Casado há 9 anos com o marido e avesso a rótulos, Silvero acredita que as nomenclaturas de identidade de gênero “têm que ser definidas para que a sociedade compreenda e supere”. “Mas depois não podemos julgar as pessoas como elas são e muito menos por sua estética”, defende. Silvero ao lado da travesti Jane di Castro, musa inspiradora de Elis Miranda (Foto: João Miguel Junior/TV Globo) Parênteses Pouco interessado em discutir sua vida pessoal, Silvero comemora o alcance da novela e acredita que a arte tem o papel de ampliar o debate. “Não só a arte, mas todos os tipos de trabalho, seja você advogado, jornalista, médico, pedreiro...”, alerta o ator, filho de pai pedreiro e mãe lavadeira.

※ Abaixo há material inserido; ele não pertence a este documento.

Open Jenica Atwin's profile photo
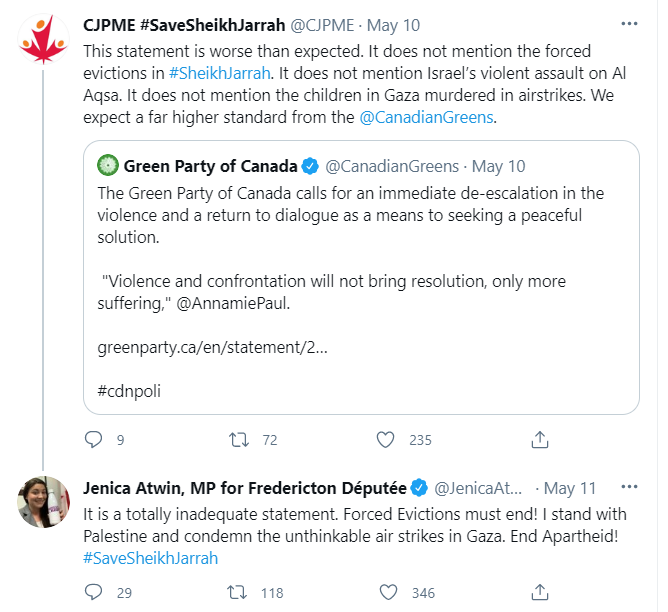Screen dimensions: 668x612 [43, 502]
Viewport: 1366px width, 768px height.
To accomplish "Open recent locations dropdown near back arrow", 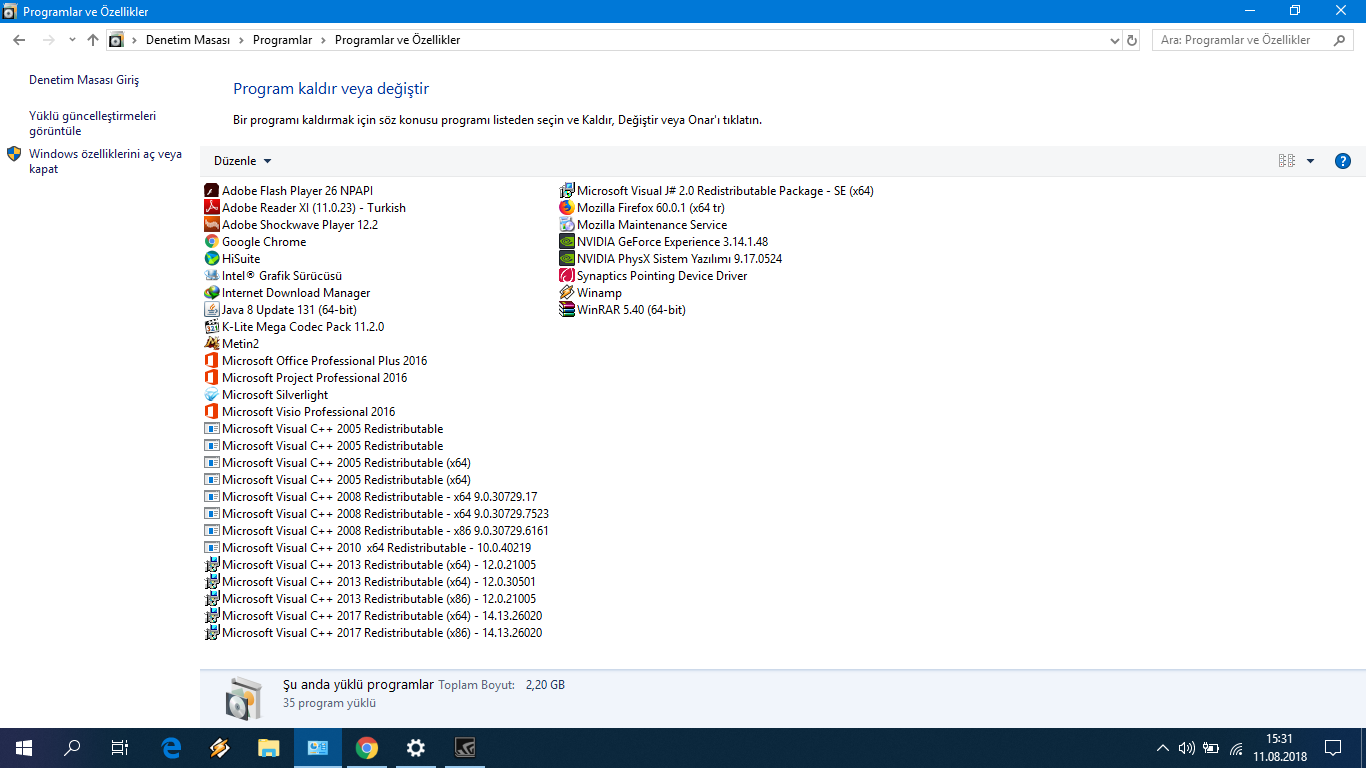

“Se você consegue conciliar seu trabalho com as questões à sua volta, significa que você está preocupado com o seu entorno, preocupado com que exista mais afeto, mais amor ao próximo. É muito importante que meu trabalho esteja nesse eixo”, aponta.

O ator acredita que o acesso às questões de gênero está maior, apesar de não ser o ideal, já que ainda existem muitas pessoas oprimidas que têm que “se esforçar para assumir uma identidade na qual não se identifica, apenas para sobreviver aos padrões”. E a sociedade está preparada para esse debate, que alcançou o horário nobre da televisão?

“Acredito que sim. A ideia da autora era abrir um parêntes para que esse assunto aparecesse e esse grito aconteceu. Vejo depoimentos em escolas, famílias... Essas discussões têm ajudado com o respeito aos outros colegas e muitas mães têm se identificado com a Joyce (Maria Fernanda Cândido), que está passando pelo processo difícil de ter uma filha trans”, diz Silvero.

“A compreensão disso é muito importante”, continua o ator. “O espaço foi aberto e a gente tem que aproveitar para que outros veículos e outras plataformas consigam fazer com que a discussão que se gerou durante seis meses acabe reverberando para 20, 30 anos depois que a novela acabe”.